A - Contenu, modalités
Les droits acquis par le salarié au titre du compte auraient représenté vingt heures par an pour les salariés à temps plein, proratisés pour les salariés à temps partiel ou pour les salariés en contrat à durée déterminée. Les heures acquises et non utilisées au titre du DIF par le salarié auraient été acquises au titre du compte personnel de formation. Le compte serait plafonné à 120 heures.
La transférabilité n'aurait pas emporté monétisation des heures. Les droits acquis auraient été comptabilisés en heures, quel que soit le coût horaire de la formation. Ce dispositif aurait vocation à se substituer au DIF (2) (C. trav., art. L. 6323-1 N° Lexbase : L3634H9H).
B - Régime, mise en oeuvre
Le compte n'aurait jamais été débité sans l'accord exprès du salarié et ne pouvait jamais être diminué du fait d'un changement d'employeur, quel que soit la fréquence des changements. Le salarié aurait pu mobiliser son compte personnel avec l'accord de l'employeur. Celui-ci lui aurait notifié sa réponse dans un délai d'un mois. L'absence de réponse de l'employeur aurait valu acceptation. L'accord de l'employeur n'aurait pas été nécessaire lorsque le salarié entendait bénéficier d'un congé individuel de formation.
Lorsque le salarié aurait souhaité mobiliser son compte en dehors du congé individuel de formation, l'employeur pouvait abonder le compte du salarié au-delà du nombre d'heures créditées sur le compte de manière à permettre au salarié d'accéder à une formation qualifiante ou certifiante.
Le demandeur d'emploi aurait pu mobiliser son compte dès lors que la formation visée correspond à une des priorités de formation définie conjointement par les partenaires sociaux et les pouvoirs publics, ou accéder au socle de compétences tel que défini par les articles 39 et 40 de l'ANI du 7 janvier 2009.
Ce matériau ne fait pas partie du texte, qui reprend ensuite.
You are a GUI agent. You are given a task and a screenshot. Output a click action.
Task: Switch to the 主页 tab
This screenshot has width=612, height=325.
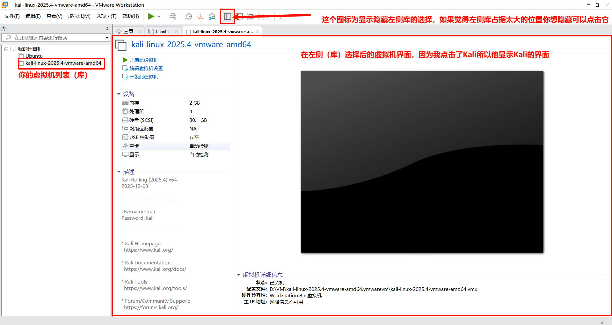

Les partenaires sociaux avaient prévu que le financement du compte personnel de formation aurait fait l'objet d'une concertation avec l'Etat et les régions et d'une négociation entre les partenaires sociaux, les régions et l'Etat portant sur les modalités de financement.
II - Création d'un compte personnel de formation, consacrée par le législateur
A - Objet
La loi n° 2013-504 du 14 juin 2013 (3) (N° Lexbase : L0394IXU) met, donc, en place un compte personnel de formation, dont l'objet est de favoriser l'accès à la formation professionnelle tout au long de la vie, de chaque personne. Les salariés disposent dès leur entrée sur le marché du travail de ce droit, indépendamment de leur statut (C. trav., art. L. 6111-1 N° Lexbase : L0445IXR).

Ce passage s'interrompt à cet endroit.